··· Text section ···

Get a Life: Are you itching to fire the boss?
A new workplace survey found that happiness on the job still depends largely on the relationship with the boss, with 89 percent of workers saying that is an important factor in their job satisfaction.
Unfortunately, 53 percent of workers don’t think their boss is honest. In this time of recession, the lack of trust leads one quarter of employees to believe their boss is dishonest about their job security. The relationships are so bad that 28 percent of workers would even lay off/fire their boss if given the option, according to the survey, fielded by Harris Interactive on behalf of Adecco, a workforce recruiting company.
At the same time, it is not all bad news for managers as the majority (65 percent) of employees would not change anything about the relationship they have with their bosses. That could mean that they have found a way to work it out in the current situation or they are willing to suffer through it.
What do older employees know that others do not? A significantly greater percentage of Generation Y, the younger millennial generation workers, trusts their managers to promote their work internally and grow their career compared to Baby Boomers or Generation X.

··· Dataset content ···

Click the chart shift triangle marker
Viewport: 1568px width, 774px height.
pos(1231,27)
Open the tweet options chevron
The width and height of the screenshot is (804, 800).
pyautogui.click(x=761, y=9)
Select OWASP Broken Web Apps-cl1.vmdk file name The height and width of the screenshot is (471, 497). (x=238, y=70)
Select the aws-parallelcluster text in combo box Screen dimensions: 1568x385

···
··· Dataset content ···

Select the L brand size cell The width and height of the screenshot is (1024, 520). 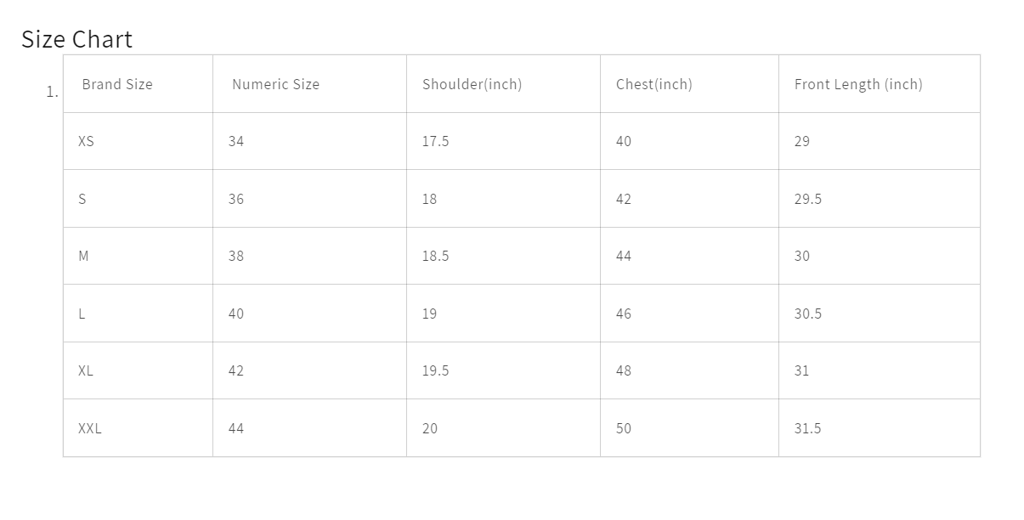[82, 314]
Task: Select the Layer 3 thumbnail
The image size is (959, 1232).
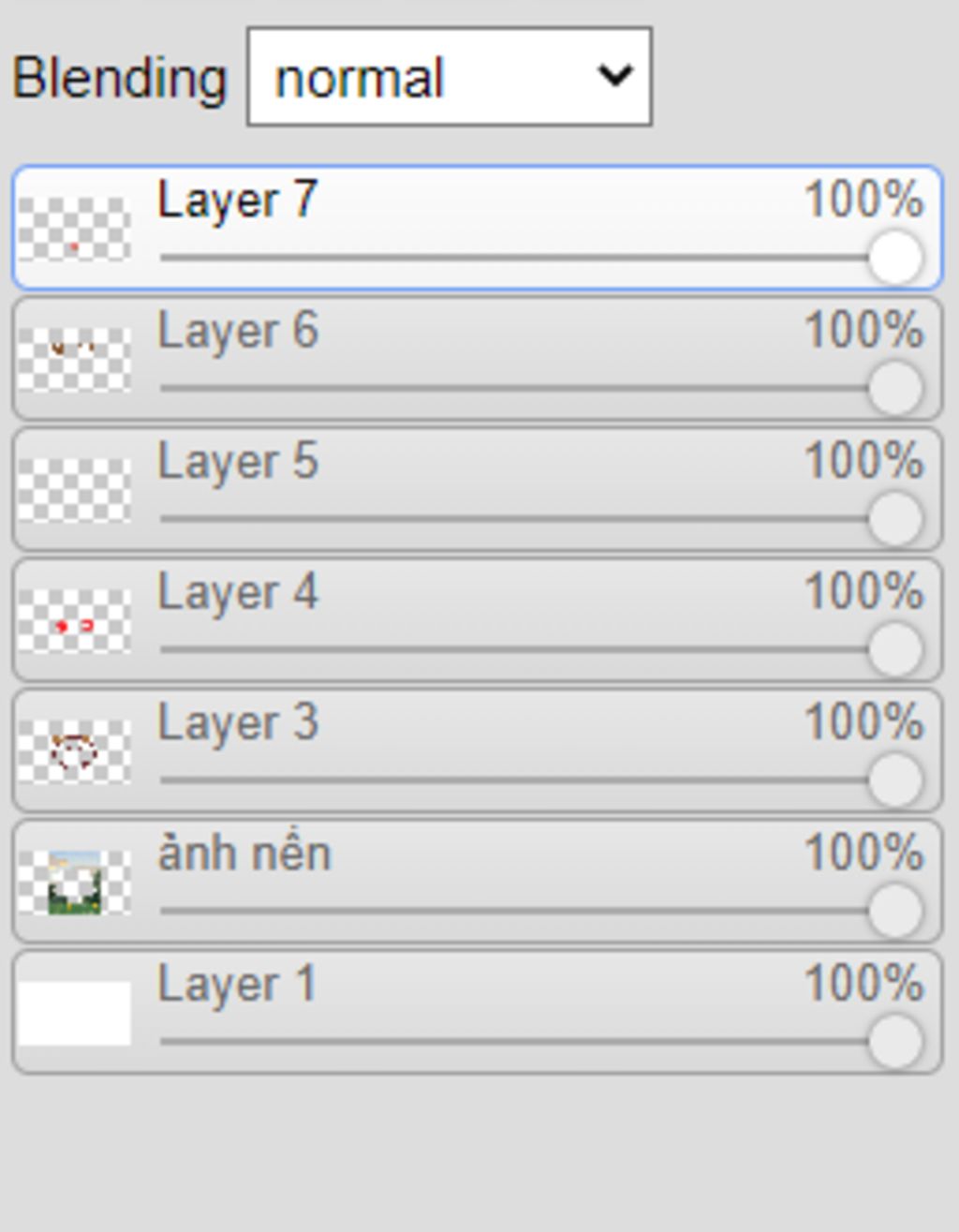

···

_Apply what you read_:
a) In the boss survey text, condense the paragraph that begins "Unfortunately, 53 percent of workers" into a short bulleted list that keeps its main facts.
b) Answer these questions from the boss survey text, one line each:
(i) What percentage of workers say the relationship with the boss is an important factor in their job satisfaction?
(ii) On whose behalf did Harris Interactive field the survey?
(iii) What percentage of employees would not change anything about their relationship with their bosses?

_Task-by-task outputs_:
a)
- 53 percent of workers don't think their boss is honest.
- During the recession, one quarter of employees believe their boss is dishonest about their job security.
- 28 percent of workers would lay off or fire their boss if given the option.
- Harris Interactive fielded the survey on behalf of Adecco, a workforce recruiting company.

b)
(i) 89 percent
(ii) Adecco, a workforce recruiting company
(iii) 65 percent